Wanita baya itu menganggukkan kepala. Lalu mengambil posisi duduk di atas sofa. “Sini duduk dulu. Kamu pasti capek baru pulang.”
“Siapa?” lanjut Hasna sembari duduk di samping bundanya. Mengabaikan ucapan bundanya barusan.
“Raafi.” Bunda Hasna terlihat senang saat menyebutkan nama pria itu.
Berbeda dengan Hasha, ia bagai disambar petir di sore hari. Padahal hujan baru saja selesai, tetapi gemuruh di dalam hatinya baru saja dimulai.
Hasna dibuat kaget bukan kepalang. Pria itu datang ke rumahnya tanpa memberi tahu dirinya lebih dahulu? Ah, bukankah memang dirinya sendiri yang membuat aturan konyol itu. Kenapa ia merasa agak menyesalinya?
Tiba-tiba Hasna baru menyadari satu hal yang sering ia lupakan. Bagaimana pria itu bisa tahu keberadaan rumahnya? Terakhir kali Raafi berkunjung Hasna tidak sempat menanyangkan hal tersebut. Jangan-jangan Reni dalangnya? Semua itu tidak terlalu penting lagi. Hal itu bisa ia tanyakan dengan Reni lain kali. Ada yang jauh lebih penting. Di mana Raafi sekarang? Sudah pulangkah? Apa tujuan pria itu datang ke sana?
Hasna mengedarkan pandangannya. Ia baru menyadari kehadiran motor matic berwarna biru terparkir di samping mobil ayahnya.
Raafi belum pulang!
“Di mana Raafi? Dia belum pulang, kan?” tanya Hasna penasaran.
“Raafi lagi main monopoli di ruang tengah sama Ayah.”
Ruang tengah? Ruang keluarga? Main monopoli? Kenapa orang tuanya begitu welcome kepada Raafi? Apa yang sedang direncanakan Raafi sekarang? Mengambil hati kedua orang tuanya? Selang beberapa detik, terdengar suara riuh dari ruang tengah. Tentu saja suara sang ayah lebih mendominasi.
Ketika Hasna hendak beranjak dan melihat langsung dua manusia yang cepat sekali akrab. Sang bunda menahan lengannya. “Bantuin bunda masak makan malam.”
Sekarang apa? Makan malam bersama di rumahnya? Hasna benar-benar dibuat bingung. Kenapa semua orang seolah berpihak pada Raafi? Kemarin-kemarin Reni, sekarang apakah Ayah dan Bundanya juga akan berpihak pada pria itu?

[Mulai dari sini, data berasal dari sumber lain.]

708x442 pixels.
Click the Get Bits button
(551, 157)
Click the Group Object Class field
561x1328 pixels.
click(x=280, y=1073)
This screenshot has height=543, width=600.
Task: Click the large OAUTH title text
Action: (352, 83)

“Bunda mau ajak Raafi makan malam bersama?” Hasna menatap bundanya meminta penjelasan.
“Hitung-hitung balas budi sudah mengantarkan kita ke Prabumulih tempo hari. Dia juga mau mengantikan bunda menemani ayahmu main monopoli.” Bunda Hasna tersenyum kecil.
Hasna menghela napas jengah. “Apa nggak berlebihan sampai makan malam di sini? Takutnya Raafi malah salah paham. Padahal aku belum pasti akan menerima lamarannya.”
“Apa kamu bilang? Lamarannya? Raafi melamar kamu?” ucap Bunda Hasna penuh tanda tanya.
Hasna mengigit bibir dalam. Lalu memejamkan mata. Sangat menyesali semua kata-kata yang tidak sengaja ia lontarkan.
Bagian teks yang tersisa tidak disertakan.